Using data from the NASA/USGS Landsat 8 satellite, researchers have detected sediment plumes extending as far as four kilometers downstream from shallow shipwreck sites, demonstrating how satellites may be used to locate the watery graves of coastal shipwrecks. The new study, conducted in a coastal area of Belgium, was published in the Journal of Archaeological Science.

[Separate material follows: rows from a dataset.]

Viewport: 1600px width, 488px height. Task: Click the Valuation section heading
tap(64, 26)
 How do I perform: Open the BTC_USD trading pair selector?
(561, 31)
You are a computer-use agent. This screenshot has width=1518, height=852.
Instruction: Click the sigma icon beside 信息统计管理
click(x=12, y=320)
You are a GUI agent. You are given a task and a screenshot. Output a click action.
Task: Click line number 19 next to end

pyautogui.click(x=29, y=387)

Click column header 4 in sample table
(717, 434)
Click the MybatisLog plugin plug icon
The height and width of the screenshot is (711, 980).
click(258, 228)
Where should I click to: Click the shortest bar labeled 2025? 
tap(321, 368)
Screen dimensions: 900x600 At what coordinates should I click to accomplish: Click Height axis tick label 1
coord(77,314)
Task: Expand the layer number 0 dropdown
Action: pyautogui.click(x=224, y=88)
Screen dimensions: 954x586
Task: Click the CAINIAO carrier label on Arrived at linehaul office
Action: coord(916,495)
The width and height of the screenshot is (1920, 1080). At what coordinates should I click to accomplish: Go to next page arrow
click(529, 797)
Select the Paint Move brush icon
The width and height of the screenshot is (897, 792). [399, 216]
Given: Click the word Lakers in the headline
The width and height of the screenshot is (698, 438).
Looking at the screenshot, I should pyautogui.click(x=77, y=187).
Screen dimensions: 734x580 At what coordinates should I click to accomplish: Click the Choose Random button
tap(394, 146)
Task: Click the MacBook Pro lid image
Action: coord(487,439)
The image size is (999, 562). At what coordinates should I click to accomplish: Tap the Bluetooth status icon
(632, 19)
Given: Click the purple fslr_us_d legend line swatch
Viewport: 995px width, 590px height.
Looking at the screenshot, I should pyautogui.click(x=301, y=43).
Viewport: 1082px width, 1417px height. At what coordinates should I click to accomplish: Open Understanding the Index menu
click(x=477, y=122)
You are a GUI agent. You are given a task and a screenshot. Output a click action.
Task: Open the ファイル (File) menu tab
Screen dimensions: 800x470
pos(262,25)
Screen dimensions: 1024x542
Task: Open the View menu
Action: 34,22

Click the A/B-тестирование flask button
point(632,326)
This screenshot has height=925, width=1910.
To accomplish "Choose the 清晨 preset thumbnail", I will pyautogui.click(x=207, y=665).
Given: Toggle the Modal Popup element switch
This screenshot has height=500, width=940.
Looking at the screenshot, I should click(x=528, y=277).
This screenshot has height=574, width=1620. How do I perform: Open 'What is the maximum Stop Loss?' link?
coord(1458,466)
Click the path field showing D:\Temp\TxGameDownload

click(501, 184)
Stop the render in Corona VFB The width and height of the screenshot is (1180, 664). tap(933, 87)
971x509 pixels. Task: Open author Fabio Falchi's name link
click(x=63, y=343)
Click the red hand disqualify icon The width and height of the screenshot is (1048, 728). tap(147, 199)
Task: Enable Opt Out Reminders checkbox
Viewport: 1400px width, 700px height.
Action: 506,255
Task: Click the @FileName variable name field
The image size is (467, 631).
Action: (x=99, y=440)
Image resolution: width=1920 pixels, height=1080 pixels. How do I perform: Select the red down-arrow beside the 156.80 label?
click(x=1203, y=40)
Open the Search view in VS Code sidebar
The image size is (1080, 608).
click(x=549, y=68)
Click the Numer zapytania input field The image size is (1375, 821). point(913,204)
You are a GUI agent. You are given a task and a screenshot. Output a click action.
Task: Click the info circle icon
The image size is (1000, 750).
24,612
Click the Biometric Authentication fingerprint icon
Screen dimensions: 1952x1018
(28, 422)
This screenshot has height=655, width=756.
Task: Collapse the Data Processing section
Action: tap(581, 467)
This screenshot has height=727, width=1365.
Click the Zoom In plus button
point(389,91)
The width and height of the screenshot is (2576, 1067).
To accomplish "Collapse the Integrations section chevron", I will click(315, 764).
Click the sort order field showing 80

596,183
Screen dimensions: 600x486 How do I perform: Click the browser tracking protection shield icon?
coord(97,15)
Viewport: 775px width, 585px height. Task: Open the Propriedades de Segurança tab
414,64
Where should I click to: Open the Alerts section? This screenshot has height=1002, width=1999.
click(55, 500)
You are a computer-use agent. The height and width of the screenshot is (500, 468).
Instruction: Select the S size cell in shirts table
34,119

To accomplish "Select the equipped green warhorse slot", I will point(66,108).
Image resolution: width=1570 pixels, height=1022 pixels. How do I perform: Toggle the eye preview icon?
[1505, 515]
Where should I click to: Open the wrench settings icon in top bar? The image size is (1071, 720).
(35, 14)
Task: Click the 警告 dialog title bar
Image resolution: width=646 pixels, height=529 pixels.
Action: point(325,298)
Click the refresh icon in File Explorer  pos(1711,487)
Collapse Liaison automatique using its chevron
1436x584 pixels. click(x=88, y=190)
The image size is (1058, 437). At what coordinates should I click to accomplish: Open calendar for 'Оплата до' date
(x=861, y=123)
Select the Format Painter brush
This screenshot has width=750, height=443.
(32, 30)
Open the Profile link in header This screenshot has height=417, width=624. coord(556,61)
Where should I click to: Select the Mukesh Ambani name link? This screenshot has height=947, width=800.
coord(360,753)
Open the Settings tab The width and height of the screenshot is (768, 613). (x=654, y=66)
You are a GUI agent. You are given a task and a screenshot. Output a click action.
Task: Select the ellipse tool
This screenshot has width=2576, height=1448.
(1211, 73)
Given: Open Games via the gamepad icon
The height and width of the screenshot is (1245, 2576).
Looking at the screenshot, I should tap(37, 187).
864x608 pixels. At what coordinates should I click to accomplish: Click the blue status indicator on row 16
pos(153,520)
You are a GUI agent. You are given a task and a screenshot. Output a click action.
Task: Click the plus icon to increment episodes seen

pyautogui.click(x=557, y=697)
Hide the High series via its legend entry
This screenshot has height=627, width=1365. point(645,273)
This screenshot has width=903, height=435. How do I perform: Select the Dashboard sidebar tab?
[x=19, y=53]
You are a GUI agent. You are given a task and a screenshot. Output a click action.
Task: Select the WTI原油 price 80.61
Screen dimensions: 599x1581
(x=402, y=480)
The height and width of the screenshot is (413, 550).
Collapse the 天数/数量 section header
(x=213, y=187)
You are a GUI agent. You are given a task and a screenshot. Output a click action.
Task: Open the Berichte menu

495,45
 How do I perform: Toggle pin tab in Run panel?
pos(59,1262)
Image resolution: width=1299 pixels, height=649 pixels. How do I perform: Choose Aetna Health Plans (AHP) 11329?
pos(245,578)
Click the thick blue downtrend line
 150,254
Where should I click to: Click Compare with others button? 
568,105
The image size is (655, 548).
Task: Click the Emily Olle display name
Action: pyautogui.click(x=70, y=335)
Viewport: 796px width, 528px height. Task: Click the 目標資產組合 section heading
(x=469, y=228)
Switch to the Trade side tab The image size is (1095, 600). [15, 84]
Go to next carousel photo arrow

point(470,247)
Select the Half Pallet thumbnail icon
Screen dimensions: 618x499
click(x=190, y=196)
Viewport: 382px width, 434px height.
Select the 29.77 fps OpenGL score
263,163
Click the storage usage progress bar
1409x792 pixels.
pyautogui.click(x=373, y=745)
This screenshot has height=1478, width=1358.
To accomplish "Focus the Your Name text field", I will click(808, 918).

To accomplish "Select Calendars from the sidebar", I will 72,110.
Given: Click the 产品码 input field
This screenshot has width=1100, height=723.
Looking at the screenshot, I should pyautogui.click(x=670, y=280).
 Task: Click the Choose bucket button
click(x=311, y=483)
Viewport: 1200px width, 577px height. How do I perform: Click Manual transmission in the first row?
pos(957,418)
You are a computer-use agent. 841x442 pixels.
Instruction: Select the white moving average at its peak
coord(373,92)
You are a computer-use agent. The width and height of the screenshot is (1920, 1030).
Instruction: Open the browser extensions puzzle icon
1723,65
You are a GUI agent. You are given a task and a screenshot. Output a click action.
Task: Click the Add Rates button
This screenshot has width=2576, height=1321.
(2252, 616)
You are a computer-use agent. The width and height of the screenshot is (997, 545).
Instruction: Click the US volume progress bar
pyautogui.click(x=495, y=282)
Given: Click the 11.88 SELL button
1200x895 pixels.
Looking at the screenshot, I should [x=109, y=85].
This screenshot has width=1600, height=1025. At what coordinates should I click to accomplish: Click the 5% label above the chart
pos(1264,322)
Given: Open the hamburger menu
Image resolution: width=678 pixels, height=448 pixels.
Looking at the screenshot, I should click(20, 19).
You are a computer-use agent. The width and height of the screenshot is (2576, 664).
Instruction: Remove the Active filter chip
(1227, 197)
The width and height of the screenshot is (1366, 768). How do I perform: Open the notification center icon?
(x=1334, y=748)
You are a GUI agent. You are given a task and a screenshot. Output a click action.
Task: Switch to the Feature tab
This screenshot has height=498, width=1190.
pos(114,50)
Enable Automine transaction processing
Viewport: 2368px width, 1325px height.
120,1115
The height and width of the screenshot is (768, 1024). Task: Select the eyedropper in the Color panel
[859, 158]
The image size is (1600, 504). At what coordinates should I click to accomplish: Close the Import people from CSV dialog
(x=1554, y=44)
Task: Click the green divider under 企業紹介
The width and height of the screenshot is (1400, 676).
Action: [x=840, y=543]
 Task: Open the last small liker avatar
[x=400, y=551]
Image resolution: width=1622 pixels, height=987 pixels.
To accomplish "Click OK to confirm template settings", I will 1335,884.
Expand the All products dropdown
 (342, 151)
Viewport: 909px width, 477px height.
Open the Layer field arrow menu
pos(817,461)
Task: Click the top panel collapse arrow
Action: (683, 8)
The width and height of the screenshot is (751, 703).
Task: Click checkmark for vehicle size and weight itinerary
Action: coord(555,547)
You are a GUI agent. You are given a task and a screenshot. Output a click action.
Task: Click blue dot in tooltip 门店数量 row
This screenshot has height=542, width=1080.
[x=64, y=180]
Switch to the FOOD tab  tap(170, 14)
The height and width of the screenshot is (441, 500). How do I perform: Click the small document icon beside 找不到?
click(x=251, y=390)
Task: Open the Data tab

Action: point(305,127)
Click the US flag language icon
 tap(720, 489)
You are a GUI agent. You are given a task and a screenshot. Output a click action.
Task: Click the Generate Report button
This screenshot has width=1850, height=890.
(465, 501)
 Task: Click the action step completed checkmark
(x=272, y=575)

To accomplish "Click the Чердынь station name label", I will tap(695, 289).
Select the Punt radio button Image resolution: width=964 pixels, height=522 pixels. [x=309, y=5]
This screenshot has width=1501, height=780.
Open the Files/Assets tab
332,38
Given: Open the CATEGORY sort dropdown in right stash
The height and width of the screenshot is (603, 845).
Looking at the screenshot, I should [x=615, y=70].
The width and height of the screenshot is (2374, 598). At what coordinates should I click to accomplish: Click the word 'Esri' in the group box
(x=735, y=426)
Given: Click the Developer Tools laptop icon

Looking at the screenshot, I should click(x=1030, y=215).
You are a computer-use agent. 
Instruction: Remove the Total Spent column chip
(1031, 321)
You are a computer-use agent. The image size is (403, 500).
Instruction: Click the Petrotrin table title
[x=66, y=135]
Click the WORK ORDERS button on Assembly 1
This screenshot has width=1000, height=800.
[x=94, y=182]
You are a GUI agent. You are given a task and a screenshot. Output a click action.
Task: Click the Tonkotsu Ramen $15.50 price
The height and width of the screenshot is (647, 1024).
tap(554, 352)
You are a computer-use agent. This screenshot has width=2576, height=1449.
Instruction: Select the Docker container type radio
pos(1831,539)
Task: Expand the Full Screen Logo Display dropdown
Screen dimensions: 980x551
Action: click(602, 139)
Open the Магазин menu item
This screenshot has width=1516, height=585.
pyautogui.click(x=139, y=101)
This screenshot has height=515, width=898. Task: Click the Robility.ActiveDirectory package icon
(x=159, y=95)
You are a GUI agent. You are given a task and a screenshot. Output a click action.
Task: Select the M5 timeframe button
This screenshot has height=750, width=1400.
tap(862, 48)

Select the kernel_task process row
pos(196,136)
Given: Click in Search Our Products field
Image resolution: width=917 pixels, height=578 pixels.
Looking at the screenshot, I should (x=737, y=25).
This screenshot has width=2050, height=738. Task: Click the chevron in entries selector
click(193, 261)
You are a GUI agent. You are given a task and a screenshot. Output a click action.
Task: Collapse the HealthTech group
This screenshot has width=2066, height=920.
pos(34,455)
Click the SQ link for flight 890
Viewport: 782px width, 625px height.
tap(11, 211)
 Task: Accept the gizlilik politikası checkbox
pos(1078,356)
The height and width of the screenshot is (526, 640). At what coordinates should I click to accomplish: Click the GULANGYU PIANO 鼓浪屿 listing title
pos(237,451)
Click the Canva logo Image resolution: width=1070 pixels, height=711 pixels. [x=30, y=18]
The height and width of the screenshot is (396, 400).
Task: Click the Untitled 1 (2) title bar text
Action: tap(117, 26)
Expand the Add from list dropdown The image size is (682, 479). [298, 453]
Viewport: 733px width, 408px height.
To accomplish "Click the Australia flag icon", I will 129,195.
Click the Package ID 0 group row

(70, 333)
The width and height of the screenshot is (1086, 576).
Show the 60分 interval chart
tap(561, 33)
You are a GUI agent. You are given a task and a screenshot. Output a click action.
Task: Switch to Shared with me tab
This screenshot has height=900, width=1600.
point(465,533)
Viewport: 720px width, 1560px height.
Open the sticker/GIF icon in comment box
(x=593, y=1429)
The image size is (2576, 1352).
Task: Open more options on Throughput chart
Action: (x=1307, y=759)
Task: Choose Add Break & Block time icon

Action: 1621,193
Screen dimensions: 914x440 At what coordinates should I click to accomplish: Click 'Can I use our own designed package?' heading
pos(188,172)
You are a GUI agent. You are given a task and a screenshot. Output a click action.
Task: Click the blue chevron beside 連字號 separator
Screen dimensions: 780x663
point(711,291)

The researchers started with the known locations of four fully submerged shipwrecks in their study site: the SS Sansip, which the authors explain was a 135-meter U.S. Liberty ship that sank after striking a mine in December 1944; the SS Samvurn, a similar ship that met the same fate the very next month; the SS Nippon, a ship that sank after a maritime collision in 1938; and the SS Neutron, a small 51-meter steel cargo vessel that fell victim to an uncharted navigation hazard, presumed to be the SS Sansip.

Using 21 Landsat 8 images and tidal models, the researchers mapped sediment plumes extending from the wreck locations. They found that the two ships with substantial portions of their structure unburied created sediment plumes that could be traced downstream during ebb and flood tides.